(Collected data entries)
····················

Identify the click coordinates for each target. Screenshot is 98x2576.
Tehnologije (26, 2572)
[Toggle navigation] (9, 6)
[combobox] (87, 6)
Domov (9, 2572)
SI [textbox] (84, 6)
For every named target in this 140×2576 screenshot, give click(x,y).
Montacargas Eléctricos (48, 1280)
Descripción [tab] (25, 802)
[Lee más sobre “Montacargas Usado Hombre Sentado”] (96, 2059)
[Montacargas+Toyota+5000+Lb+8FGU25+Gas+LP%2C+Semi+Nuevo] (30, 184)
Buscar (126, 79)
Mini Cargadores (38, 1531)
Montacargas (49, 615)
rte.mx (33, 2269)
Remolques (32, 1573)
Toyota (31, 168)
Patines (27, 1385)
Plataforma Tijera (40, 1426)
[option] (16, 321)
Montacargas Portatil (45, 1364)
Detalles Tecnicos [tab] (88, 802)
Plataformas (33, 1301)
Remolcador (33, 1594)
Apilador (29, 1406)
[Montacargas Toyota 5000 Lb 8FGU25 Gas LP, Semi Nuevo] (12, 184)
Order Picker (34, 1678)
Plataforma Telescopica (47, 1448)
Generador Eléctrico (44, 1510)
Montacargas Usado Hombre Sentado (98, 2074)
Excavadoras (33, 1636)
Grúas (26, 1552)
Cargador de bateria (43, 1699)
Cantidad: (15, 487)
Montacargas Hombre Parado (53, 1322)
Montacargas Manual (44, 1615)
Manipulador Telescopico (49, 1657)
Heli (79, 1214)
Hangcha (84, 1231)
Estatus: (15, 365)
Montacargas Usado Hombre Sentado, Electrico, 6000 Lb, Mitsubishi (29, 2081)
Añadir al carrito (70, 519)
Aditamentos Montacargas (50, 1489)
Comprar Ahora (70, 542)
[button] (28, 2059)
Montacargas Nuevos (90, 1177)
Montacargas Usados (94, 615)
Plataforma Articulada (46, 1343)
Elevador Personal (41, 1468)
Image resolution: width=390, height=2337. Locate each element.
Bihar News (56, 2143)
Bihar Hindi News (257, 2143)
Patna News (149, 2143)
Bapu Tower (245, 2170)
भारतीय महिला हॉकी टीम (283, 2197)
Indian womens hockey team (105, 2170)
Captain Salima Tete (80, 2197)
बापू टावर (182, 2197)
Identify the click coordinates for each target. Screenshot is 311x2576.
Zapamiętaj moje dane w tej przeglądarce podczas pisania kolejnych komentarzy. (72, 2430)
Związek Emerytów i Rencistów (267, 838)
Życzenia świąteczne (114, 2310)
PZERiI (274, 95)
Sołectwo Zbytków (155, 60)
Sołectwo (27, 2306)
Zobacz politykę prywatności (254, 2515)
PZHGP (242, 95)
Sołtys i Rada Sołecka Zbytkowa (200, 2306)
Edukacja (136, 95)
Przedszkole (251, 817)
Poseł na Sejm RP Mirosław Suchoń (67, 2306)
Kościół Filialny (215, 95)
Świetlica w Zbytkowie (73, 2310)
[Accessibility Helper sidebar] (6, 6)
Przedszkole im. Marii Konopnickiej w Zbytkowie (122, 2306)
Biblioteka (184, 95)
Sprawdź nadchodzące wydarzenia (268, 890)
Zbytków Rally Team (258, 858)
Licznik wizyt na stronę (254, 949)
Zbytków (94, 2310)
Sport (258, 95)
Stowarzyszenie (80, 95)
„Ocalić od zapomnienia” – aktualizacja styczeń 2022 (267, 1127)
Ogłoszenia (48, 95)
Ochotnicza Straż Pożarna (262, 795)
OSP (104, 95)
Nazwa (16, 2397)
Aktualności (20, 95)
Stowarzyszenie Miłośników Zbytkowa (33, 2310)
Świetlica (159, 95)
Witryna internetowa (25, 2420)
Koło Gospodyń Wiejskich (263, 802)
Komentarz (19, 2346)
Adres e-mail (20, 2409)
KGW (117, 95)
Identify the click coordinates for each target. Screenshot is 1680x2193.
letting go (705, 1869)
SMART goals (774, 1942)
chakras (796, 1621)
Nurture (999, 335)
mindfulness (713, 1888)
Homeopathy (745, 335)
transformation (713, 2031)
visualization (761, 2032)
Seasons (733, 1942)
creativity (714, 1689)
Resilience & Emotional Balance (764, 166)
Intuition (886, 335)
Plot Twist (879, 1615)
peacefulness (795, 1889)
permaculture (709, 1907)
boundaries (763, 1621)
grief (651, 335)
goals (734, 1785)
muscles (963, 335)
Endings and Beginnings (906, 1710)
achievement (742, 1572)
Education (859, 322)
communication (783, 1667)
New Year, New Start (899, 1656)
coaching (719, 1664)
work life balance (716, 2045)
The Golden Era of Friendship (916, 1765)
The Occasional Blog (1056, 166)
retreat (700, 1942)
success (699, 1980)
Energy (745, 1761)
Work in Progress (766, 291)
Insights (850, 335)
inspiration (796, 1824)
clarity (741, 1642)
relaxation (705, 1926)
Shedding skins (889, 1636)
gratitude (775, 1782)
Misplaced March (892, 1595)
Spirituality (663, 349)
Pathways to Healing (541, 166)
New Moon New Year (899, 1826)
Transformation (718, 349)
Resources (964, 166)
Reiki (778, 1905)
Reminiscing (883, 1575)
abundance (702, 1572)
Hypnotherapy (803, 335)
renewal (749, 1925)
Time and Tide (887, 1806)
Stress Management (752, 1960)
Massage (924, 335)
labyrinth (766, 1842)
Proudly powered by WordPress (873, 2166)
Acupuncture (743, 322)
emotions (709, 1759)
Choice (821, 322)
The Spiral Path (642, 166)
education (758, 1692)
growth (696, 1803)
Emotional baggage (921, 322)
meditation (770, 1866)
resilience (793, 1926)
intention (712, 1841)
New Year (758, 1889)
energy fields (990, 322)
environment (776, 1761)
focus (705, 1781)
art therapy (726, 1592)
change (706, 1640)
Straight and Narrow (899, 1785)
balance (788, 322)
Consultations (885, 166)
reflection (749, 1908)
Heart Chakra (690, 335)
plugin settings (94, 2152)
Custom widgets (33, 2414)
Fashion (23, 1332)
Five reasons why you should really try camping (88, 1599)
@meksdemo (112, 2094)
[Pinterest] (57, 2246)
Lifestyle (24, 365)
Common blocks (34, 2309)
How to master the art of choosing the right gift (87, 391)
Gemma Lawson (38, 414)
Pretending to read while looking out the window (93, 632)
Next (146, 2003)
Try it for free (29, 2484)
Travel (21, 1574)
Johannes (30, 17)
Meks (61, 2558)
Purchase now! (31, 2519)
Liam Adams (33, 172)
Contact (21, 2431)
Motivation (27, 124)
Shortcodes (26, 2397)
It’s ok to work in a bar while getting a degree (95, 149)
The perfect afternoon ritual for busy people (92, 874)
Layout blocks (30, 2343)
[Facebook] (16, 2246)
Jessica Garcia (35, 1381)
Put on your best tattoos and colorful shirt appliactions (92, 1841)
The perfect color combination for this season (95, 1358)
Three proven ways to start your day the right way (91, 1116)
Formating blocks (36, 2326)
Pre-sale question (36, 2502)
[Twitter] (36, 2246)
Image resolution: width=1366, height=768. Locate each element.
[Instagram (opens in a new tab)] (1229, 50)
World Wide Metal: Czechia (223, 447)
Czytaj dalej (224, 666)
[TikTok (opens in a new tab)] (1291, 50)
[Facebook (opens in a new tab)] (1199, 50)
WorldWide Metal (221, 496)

····················

_WORK REQUEST_
Set down exactly what runs from the line containing "[TikTok (opens in a new tab)] (1291, 50)" through the last line above, both lines included.

_WORKED SOLUTION_
[TikTok (opens in a new tab)] (1291, 50)
[Facebook (opens in a new tab)] (1199, 50)
WorldWide Metal (221, 496)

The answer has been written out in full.